I did this show at Uplands in 2003. This is the only photo I have, I think Jarrod took it. 

These drawings are vinyl on water colour paper. There were four of them in the show. They were really hard to do, because I had this big roll of heavy paper, which I cut into  large sheets, but the paper desperately wanted  to stay rolled. I had to put all my books and boxes and hammers and any heavy things I had to hand on the ends to keep them flat enough so I could apply the vinyl. Also, if I made a mistake with the placement and had to pull the vinyl up it tore the surface of the paper, so it was stressful to do. I was pregnant with Charlie at the time, and the huge stomach contributed a lot to the difficulty.
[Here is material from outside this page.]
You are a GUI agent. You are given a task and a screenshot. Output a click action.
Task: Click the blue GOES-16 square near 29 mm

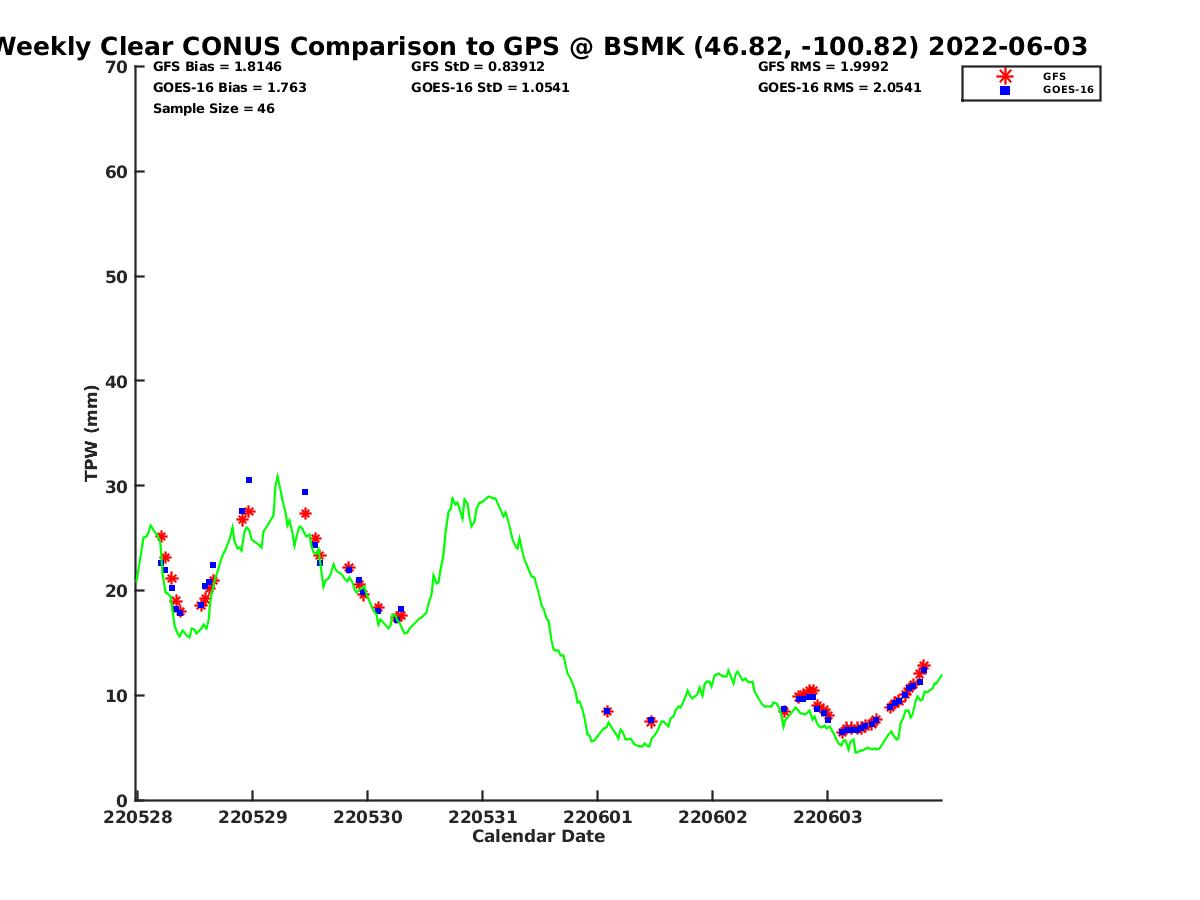(x=305, y=492)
One of these got sold, but because the paper never really flattened out, the vinyl ended up pressing against the perspex of the frame, leading to a bad plastic + plastic encounter. I had to make another one for the collector, which I dreaded, but by that stage I wasn't pregnant any more so it was quite easy. All the other ones got wrecked in the frames too, but I didn't bother remaking them.

The moral of this story is...? I don't know.
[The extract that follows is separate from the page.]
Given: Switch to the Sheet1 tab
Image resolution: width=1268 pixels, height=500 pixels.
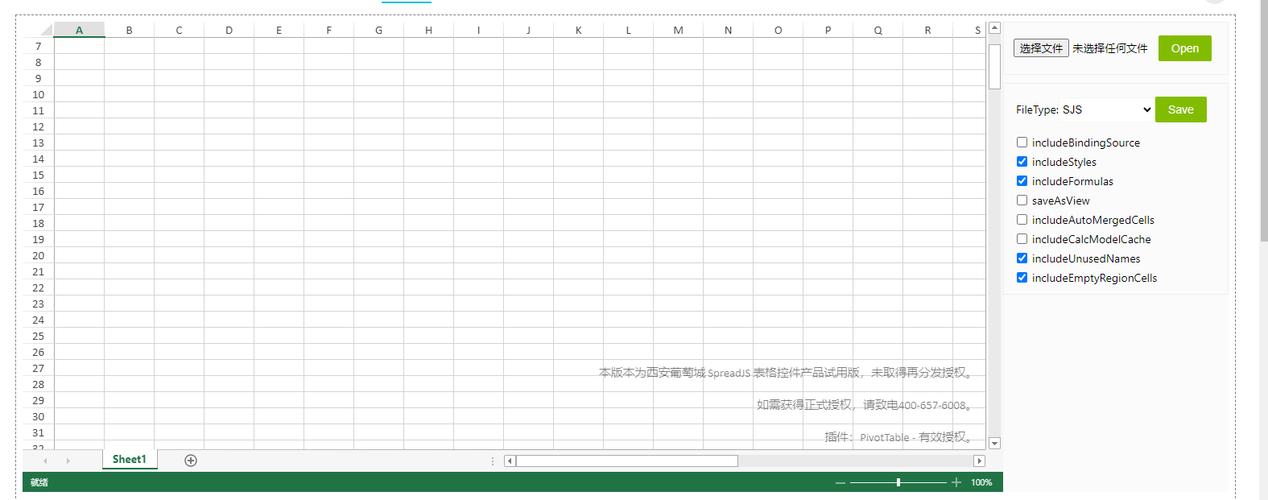Looking at the screenshot, I should [x=129, y=460].
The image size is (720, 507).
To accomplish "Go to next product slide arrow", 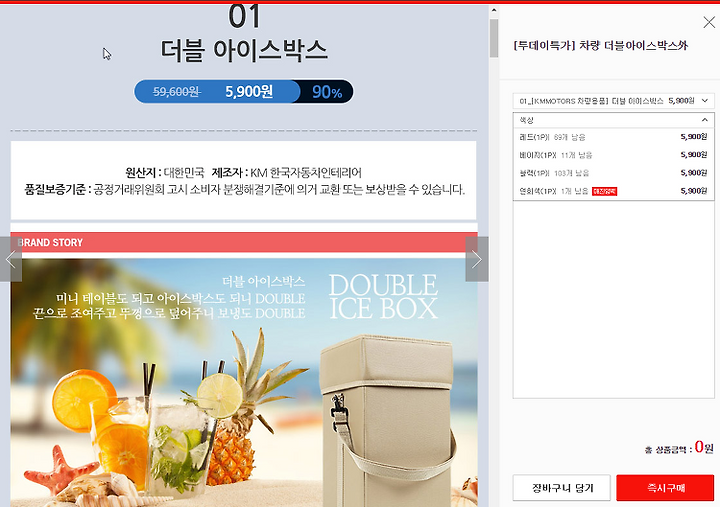I will point(477,259).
Friday, September 14, 2012

Julia

This was a show above the Carlton Hotel, in Bourke St. Mark Feary was the curator. There was me, Damiano Bertoli, Rob McHaffie, Matt Griffin, James Lynch, Tony Garifilakis, Sue Dodd, Pat Foster and Jen Berean. It was February, 2007.

Each artist got a room in what had recently been a  boarding house. The spaces were really dirty. I had planned to clean mine up, do a floor/wall drawing and hang a cardboard sculpture from the ceiling, basically, my usual work, but after a few hours in there, I felt silly about it. It  felt like the art was sitting very precariously on top of the unhappiness of the space.  The idea of writing my name on the door in children's painted wooden letters just came to me as a way to represent the absurdity and bravery of trying to  name a space your own  in that situation.
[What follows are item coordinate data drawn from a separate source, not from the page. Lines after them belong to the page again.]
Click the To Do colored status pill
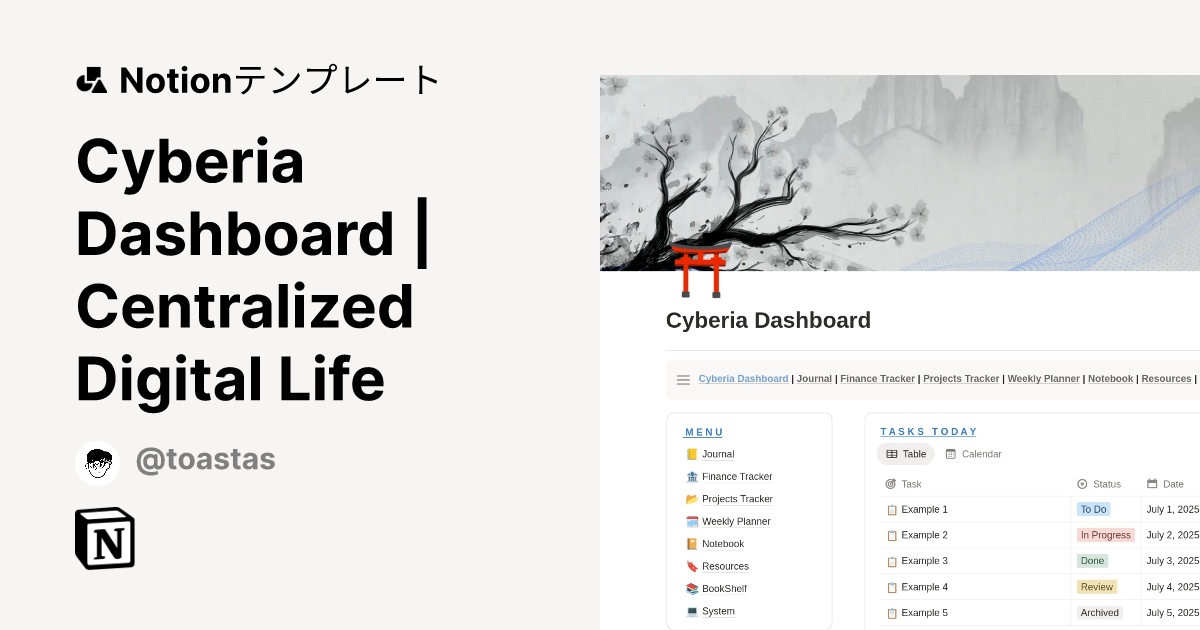Viewport: 1200px width, 630px height. point(1093,509)
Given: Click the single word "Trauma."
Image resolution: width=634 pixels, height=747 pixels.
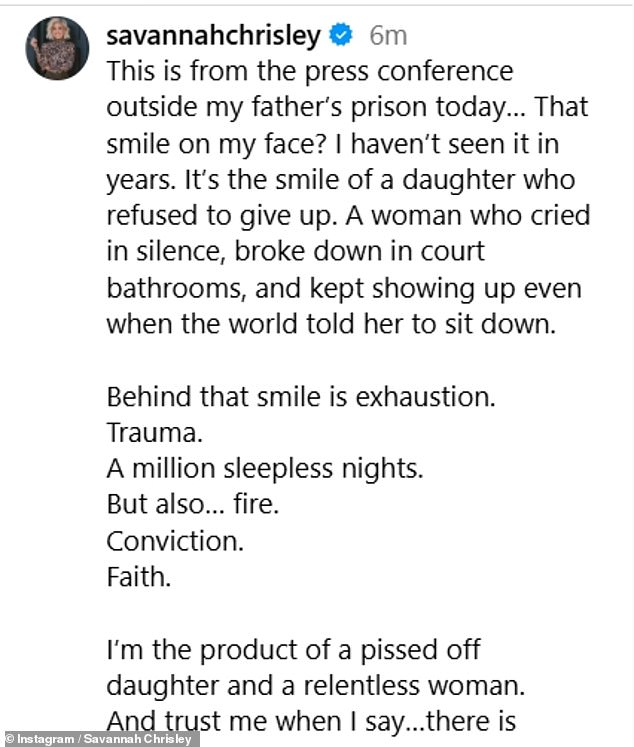Looking at the screenshot, I should pyautogui.click(x=155, y=433).

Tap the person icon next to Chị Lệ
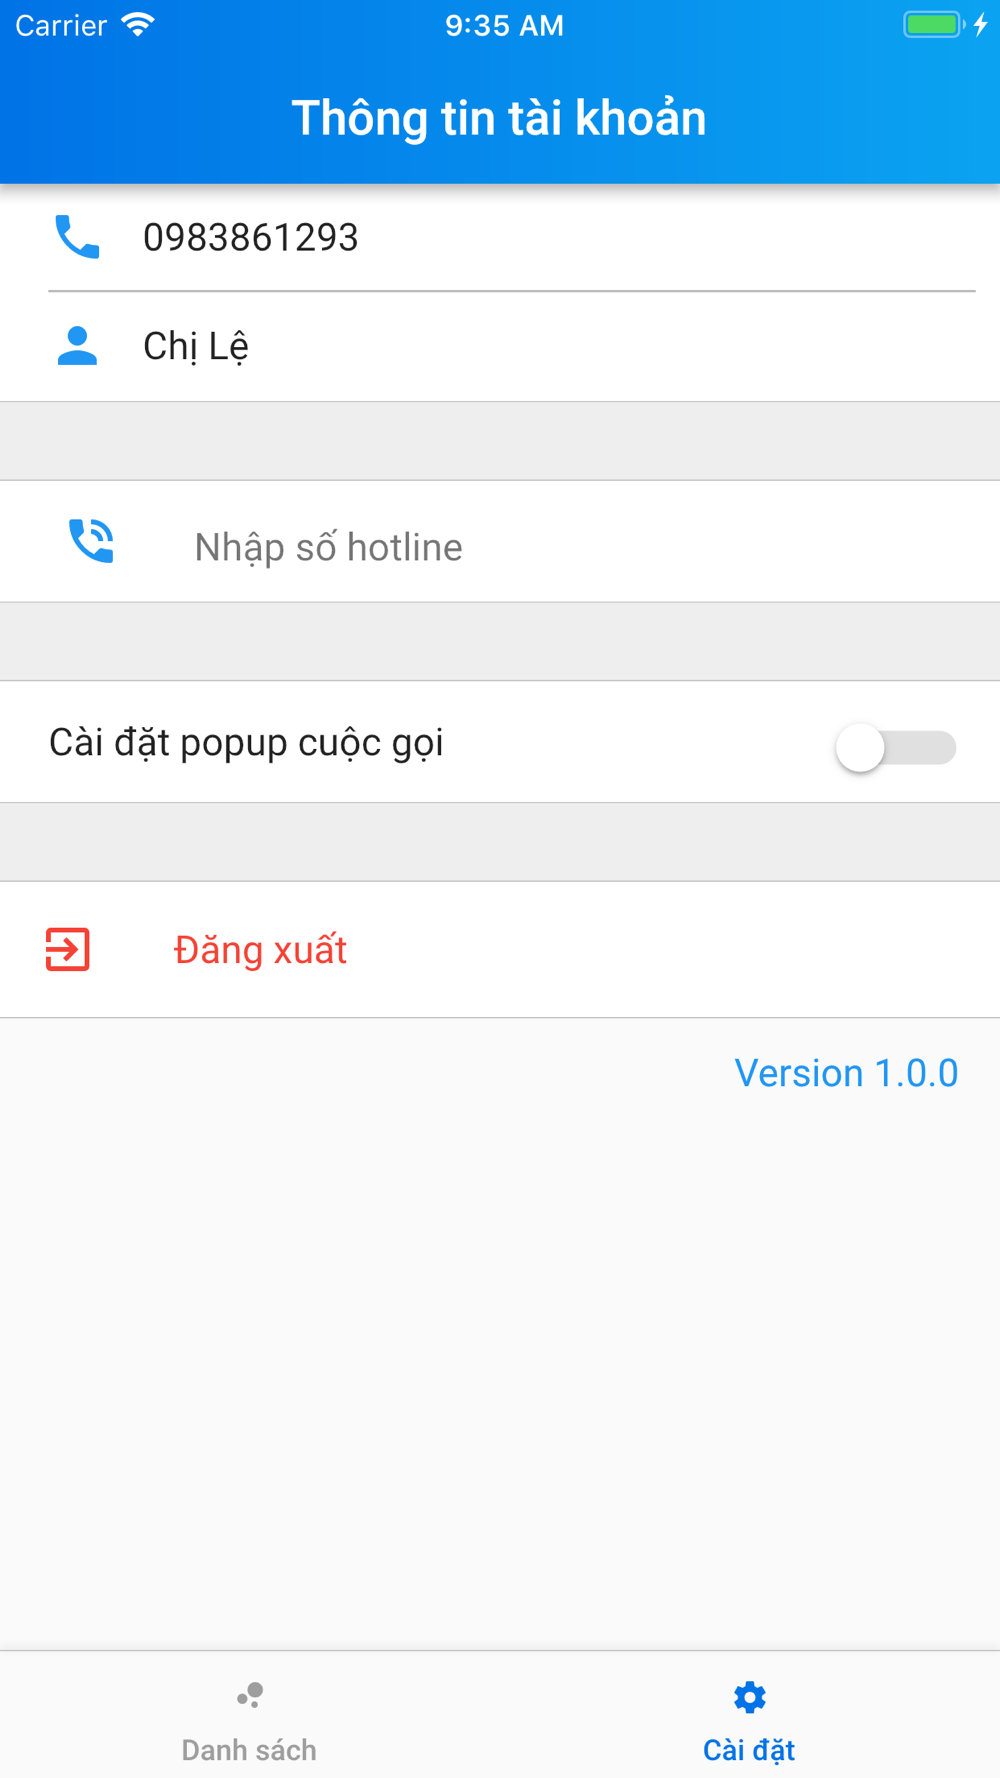[77, 346]
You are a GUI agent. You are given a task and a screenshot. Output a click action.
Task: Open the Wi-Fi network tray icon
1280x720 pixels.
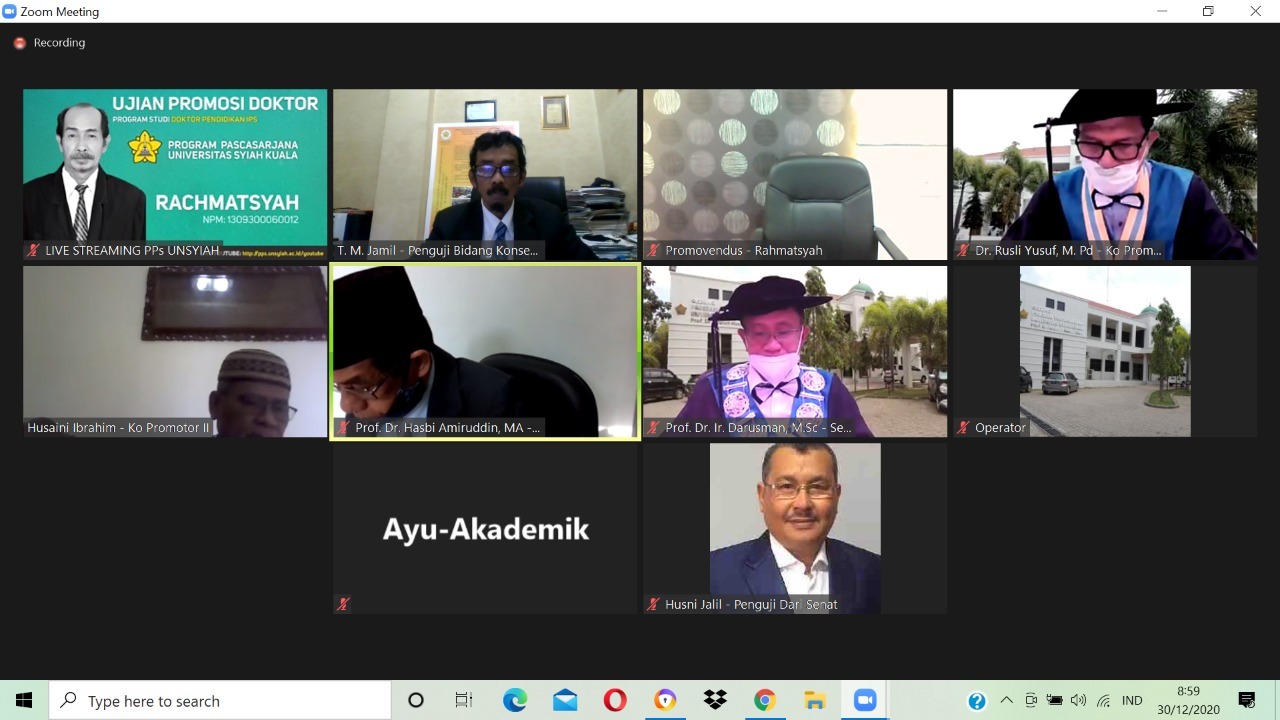click(x=1103, y=701)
I put the bits of cardboard and the rolls of vinyl in the cupboard.
Some people told me they'd looked for my work but it had been stolen. Not sure if they were joking or not. Other people thought I had battered the walls and smashed up sink myself as part of the work.
















James Lynch's work "Chinese Laundry' was a particular highlight for me. So was Rob McHaffie's "Machine not working" which now hangs above my computer. 











I'm not sure who took the photos - let me know if you do!

Thursday, September 6, 2012

Paintings 1997

I've always wanted to be a painter, like a real painter that goes to the studio and paints, and has all these different paintings on the go, and you stare at one for ages, then you catch another one out of the corner of your eye and you realise what you need to do, and you jump up and finish that one. I like the idea of having everything contained within that space of the canvas. Ideally I'd be like Brice Marden, with a Summer studio in the Greek Islands. He paints in the morning, then  has lunch, he rides his horses, and/or goes for a swim. His paintings dry quickly in the heat, so he comes back and does a bit more on them in the late afternoon.

Here are some paintings I did in 1997. The first lot are from a show I did at Grey Area in April that year. (The ends of the long paintings got cut off in the slide scanner.)
































These ones below are from a show Andrea Blundell and I did at Linden later that year, called 'Dialogue'. I don't have any photos of Andy's work - being a rampant egomaniac I didn't think to take any at the time. I asked Andy recently if she had any and she said they were at the bottom of a pile of boxes. We had that double room on the left as you go in. I was at the front and she was at the back. You can see her work a bit in the fourth photo down. 

My concept was to have an MDF box  sitting  on top of the mantlepiece, with the depth matching the depth of the marble, with the front painted in basic, screen-inspired shapes using a nice can of blue enamel paint I had found in the mis-tints pile. The side closer to the window was lighter green, because that side was closer to the window, so it was lighter - get it?  Once the box was made I realised how heavy it was. Not only how was I going to move it, but also that it would probably break the mantlepiece, which would be embarrassing, and expensive to replace. So I painted the four side parts following the theme of lighter  towards the window. Two were open shapes, giving the feeling of extending off the support,  and two were enclosing space within the painting.